* **Brief**:
With the pictures removed, the data below must be transcribed in full and exactly.

* **Records for this exercise**:
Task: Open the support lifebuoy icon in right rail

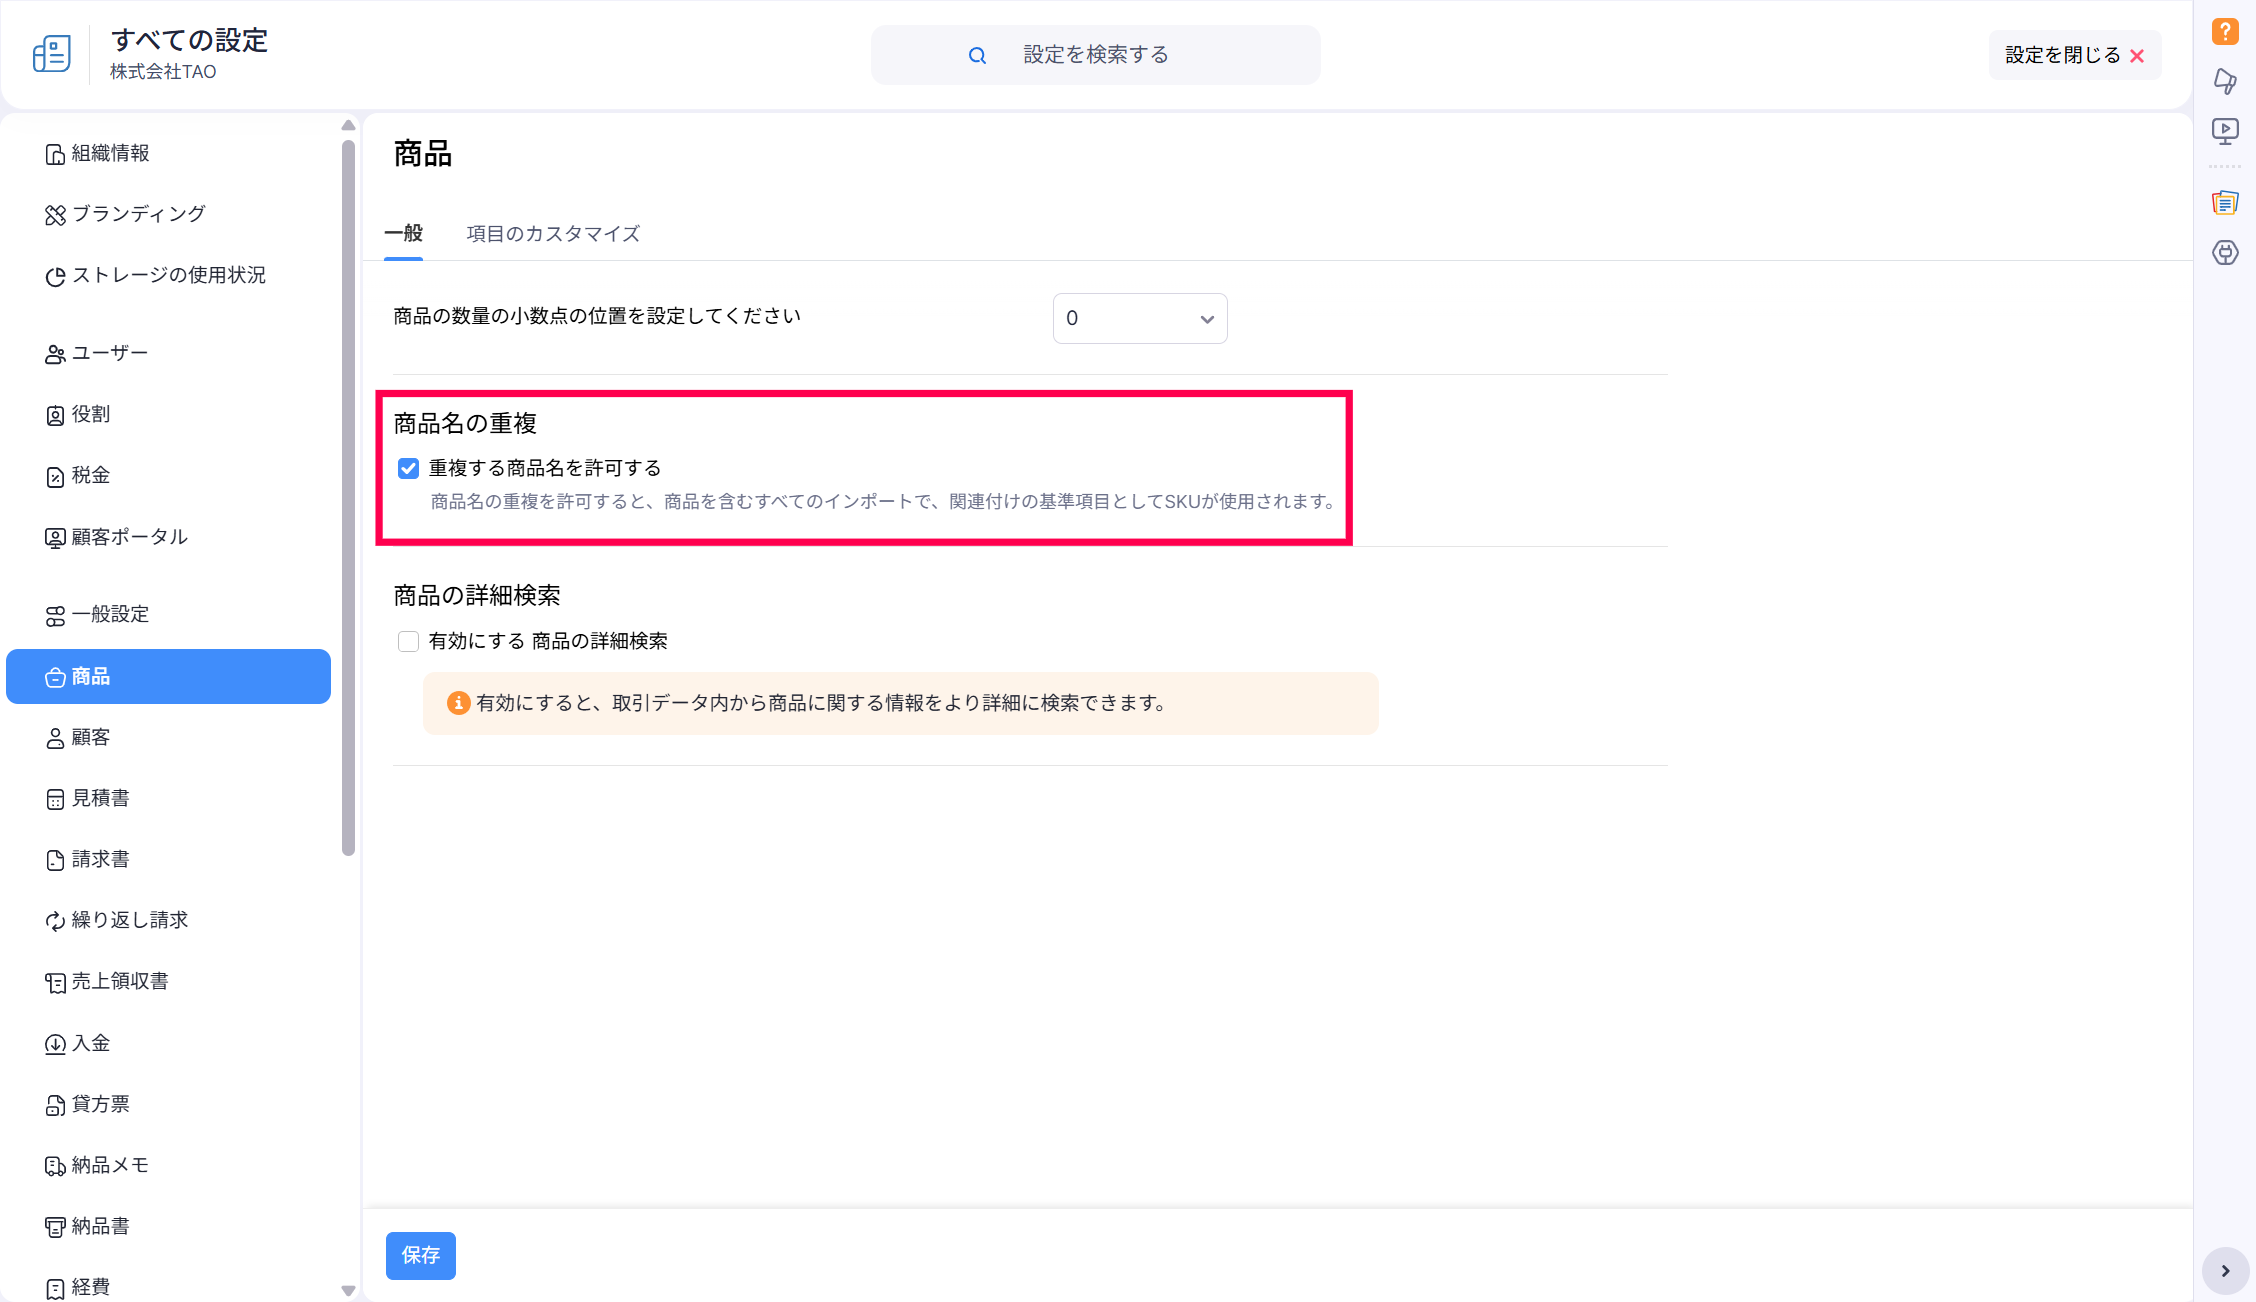Action: [2225, 253]
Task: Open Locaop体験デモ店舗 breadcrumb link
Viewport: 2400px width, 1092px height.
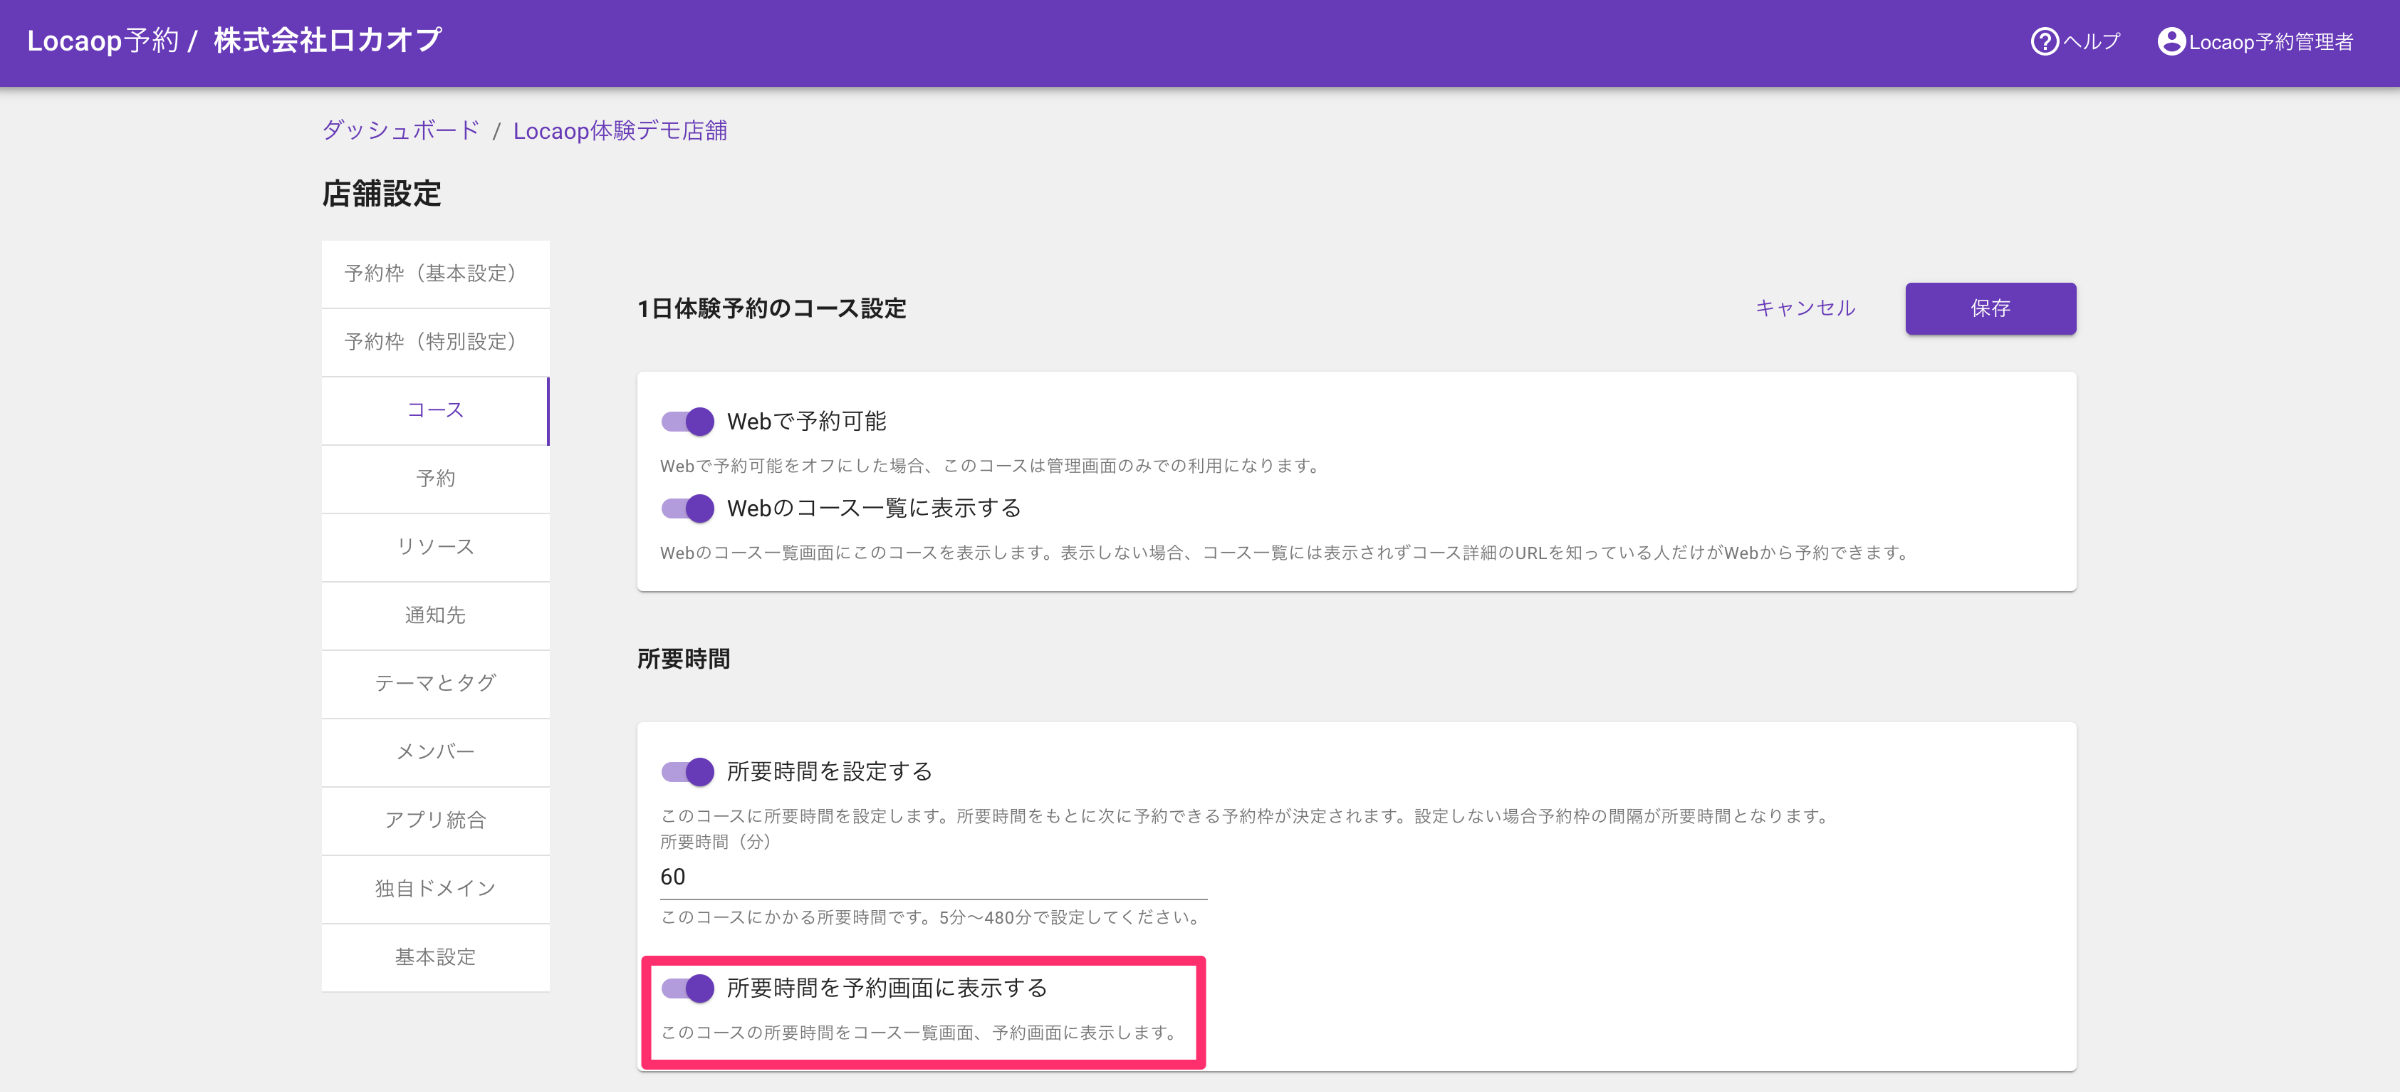Action: (x=620, y=131)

* **Response for this exercise**:
Task: Open the support lifebuoy icon in right rail

Action: [2225, 253]
Task: Open Locaop体験デモ店舗 breadcrumb link
Viewport: 2400px width, 1092px height.
Action: (x=620, y=131)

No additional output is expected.